Recall that if a field $k$ has a primitive $n$-root of unity $\omega$, then the cyclic $k$-alegbras of degree $n$ (ie of dimension $n^2$) have the following familiar presentation : they are generated by two elements $u$ and $v$ satisfying $u^4 = a\in k^*$, $v^4 = b\in k^*$ and $vu=\omega uv$. This algebra will be denoted by $(a,b)_{n,\omega}$ (the choice of primitive root $\omega$ is mostly benign).
For $n=4$, It's not very hard to prove that $(a,b)_{4,\omega}\otimes_k (a,b)_{4,\omega}\simeq M_4\left( (a,b^2)_{4,\omega}\right)\simeq M_8\left( (a,b)_2\right)$, where $(a,b)_2$ is the usual quaternion algebra defined by $a$ and $b$ over $k$ (in this case we can omit the root of unity since it can only be $-1$).
The isomorphism $\Phi: (a,b^2)_{4,\omega}\to M_2\left( (a,b)_2\right)$ is given for instance by $u\mapsto \begin{pmatrix}0 & i \\ 1 & 0 \end{pmatrix}$ and $v\mapsto \begin{pmatrix}j & 0 \\ 0 & \omega j \end{pmatrix}$ where $i$ and $j$ are the usual quaternion generators (satisfying $i^2 = a$, $j^2=b$ and $ij = -ji$).
In particular, if $(a,b)_2$ is split, then $(a,b)_{4,\omega}$ has period $2$, so by a classical result of Albert it's a biquaternion algebra : $(a,b)_{4,\omega}\simeq (x_1,y_1)_2\otimes_k (x_2,y_2)_2$.
Given an explicit reason why $(a,b)_2$ is split, namely given explicit elements $\lambda,\mu\in k^*$ such that $b = \lambda^2-a\mu^2$, can we find an explicit formula for some $x_i$ and $y_i$ ?
Reverse-engineering the general proof of Albert's theorem leads to pretty atrocious calculations, but I feel that given this explicit presentation there should be a relatively simple answer.
In the special case $\mu=0$, we get $(a,b)_{4,\omega}\simeq (a,\lambda)_2\otimes_k (1,1)_2$, replacing $b$ with $\lambda$ in the isomorphism $\Phi$ above (since $A\otimes_k (1,1)_2 \simeq M_2(A)$ for any algebra $A$).

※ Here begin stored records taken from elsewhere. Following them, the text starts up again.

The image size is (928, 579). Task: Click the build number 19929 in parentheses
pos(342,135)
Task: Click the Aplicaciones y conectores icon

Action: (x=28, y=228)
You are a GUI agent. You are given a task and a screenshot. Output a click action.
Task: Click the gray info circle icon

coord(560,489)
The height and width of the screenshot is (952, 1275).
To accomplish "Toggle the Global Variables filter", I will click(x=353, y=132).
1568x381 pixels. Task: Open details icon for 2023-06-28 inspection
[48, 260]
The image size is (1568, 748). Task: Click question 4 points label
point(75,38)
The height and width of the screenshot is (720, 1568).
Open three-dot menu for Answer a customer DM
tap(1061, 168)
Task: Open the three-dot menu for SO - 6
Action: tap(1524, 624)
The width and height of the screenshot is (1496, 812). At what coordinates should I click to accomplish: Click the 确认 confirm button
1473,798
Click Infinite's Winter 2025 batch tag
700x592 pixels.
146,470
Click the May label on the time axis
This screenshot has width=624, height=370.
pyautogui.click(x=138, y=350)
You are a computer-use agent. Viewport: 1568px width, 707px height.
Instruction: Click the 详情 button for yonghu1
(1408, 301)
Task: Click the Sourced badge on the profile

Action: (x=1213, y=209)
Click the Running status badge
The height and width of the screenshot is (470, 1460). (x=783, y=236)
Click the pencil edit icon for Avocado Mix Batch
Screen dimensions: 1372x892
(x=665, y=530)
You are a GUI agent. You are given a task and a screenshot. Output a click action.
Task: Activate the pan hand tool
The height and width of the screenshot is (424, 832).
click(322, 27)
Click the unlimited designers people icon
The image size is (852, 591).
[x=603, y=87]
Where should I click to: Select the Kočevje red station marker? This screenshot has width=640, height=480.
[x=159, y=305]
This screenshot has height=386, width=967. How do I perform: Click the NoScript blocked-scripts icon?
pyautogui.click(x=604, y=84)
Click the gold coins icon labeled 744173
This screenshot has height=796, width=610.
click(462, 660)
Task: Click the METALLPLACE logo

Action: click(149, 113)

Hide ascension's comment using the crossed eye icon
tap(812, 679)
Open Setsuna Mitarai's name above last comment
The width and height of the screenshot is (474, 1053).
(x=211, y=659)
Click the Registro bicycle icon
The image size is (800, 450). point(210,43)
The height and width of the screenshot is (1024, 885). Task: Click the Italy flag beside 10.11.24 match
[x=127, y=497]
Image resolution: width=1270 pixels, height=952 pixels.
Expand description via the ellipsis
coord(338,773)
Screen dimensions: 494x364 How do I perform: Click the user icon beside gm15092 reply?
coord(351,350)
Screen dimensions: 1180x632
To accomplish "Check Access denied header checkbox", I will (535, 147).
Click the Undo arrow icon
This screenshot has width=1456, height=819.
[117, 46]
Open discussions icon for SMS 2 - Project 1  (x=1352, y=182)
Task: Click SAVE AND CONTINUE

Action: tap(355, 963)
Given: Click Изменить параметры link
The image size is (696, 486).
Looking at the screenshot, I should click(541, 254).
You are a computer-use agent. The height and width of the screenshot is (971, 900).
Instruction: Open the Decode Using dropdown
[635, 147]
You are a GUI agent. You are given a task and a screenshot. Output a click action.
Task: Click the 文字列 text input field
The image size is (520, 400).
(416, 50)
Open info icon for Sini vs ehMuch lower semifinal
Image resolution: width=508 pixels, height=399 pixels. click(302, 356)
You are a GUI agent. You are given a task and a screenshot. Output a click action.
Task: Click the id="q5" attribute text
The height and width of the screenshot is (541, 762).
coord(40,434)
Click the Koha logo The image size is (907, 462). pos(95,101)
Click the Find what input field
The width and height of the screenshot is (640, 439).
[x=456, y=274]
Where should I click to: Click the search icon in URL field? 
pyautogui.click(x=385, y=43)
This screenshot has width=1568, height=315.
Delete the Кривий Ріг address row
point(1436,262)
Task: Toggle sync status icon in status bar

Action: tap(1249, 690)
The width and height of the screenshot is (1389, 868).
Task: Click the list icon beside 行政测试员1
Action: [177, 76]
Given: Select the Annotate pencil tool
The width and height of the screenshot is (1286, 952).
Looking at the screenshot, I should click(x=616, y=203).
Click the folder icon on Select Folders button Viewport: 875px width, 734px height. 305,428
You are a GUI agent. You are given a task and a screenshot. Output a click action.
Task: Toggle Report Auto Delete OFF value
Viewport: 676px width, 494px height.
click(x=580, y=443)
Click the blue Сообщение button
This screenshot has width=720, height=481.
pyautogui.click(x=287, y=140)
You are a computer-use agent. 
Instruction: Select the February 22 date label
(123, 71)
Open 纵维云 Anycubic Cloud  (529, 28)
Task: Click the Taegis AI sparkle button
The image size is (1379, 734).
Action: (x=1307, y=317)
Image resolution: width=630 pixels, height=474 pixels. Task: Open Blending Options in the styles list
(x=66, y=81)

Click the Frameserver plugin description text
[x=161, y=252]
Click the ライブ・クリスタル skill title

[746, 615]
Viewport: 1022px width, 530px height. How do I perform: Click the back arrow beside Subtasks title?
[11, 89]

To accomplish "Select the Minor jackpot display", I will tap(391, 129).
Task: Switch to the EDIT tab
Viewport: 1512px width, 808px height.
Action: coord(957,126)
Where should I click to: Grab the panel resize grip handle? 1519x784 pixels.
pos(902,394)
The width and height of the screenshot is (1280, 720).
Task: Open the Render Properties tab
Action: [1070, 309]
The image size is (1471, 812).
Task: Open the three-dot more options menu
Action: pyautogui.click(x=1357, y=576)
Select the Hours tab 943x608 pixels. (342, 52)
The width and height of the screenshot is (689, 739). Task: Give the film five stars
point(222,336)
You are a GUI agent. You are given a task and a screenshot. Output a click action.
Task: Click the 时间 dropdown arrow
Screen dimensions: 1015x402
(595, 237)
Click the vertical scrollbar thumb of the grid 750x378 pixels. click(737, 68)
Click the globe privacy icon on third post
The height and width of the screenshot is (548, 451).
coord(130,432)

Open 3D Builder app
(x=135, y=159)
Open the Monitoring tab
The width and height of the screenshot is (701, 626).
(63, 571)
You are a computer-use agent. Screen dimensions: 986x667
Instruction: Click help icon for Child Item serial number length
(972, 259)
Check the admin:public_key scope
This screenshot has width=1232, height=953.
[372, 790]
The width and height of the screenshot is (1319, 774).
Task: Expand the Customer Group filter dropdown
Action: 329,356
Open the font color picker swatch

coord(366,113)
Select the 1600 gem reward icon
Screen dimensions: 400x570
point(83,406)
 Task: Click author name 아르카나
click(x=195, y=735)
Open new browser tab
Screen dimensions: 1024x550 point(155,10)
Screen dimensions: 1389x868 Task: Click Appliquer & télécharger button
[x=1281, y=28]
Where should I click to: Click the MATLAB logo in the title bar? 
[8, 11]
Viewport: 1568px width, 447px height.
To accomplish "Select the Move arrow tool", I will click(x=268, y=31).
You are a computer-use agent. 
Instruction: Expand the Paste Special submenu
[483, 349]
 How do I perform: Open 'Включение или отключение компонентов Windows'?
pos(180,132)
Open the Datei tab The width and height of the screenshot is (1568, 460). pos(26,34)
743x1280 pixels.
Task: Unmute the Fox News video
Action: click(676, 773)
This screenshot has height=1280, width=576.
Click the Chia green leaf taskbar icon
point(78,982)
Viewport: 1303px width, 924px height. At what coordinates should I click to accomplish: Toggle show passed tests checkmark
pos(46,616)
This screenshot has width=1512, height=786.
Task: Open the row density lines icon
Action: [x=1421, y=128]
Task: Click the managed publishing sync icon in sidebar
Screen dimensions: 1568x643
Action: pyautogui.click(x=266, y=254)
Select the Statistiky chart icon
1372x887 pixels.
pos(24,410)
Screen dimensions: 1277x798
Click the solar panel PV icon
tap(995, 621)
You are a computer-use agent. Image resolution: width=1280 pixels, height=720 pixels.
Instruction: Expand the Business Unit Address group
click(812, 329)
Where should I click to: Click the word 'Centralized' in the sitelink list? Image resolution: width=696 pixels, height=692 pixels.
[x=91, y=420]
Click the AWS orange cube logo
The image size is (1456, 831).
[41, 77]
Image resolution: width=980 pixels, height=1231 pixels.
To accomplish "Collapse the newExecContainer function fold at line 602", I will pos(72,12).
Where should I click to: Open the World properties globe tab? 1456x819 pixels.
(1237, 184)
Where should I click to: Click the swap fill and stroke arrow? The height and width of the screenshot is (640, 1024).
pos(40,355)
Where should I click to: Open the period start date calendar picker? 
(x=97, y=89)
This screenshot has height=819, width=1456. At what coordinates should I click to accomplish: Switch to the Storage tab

But this is somewhat ad hoc, and I don't see how to generalize it.
Through some calculations I managed to find an answer : if $b = \lambda^2 - a \mu^2$, then $$(a,b)_{4,\omega} \simeq (a,\lambda)_2 \otimes_k (1,1)_2 \simeq M_2\left( (a,\lambda)_2 \right) $$ with an explicit isomorphism given by $$\begin{array}{rrcl} \Phi: & (a,2\omega b\lambda)_2 \otimes_k (1,1)_2 & \to & (a,b)_{4,\omega} \\ & i_1\otimes 1 & \mapsto & u^2 \\ & j_1 \otimes 1 & \mapsto & \omega (\lambda + \mu u^2)v + v^3 & \\ & 1 \otimes i_2 & \mapsto & \frac{1}{2}u(1+ \frac{1}{b}v^2) + \frac{1}{2a}u^3(1 - \frac{1}{b}v^2)& \\ & 1 \otimes j_2 & \mapsto & \frac{1}{b}v^2 & \\ \end{array}$$ where $i_1$ and $j_1$ (resp. $i_2$ and $j_2$) are the canonical generators of $(a,\lambda)_2$ (resp. $(1,1)_2$).
This concludes since $(a,2\omega b\lambda)_2 \simeq (a,\lambda)_2$ (but writing directly an isomorphism $(a,\lambda)_2 \otimes_k (1,1)_2 \to (a,b)_{4,\omega}$ gives a uselessly complicated formula).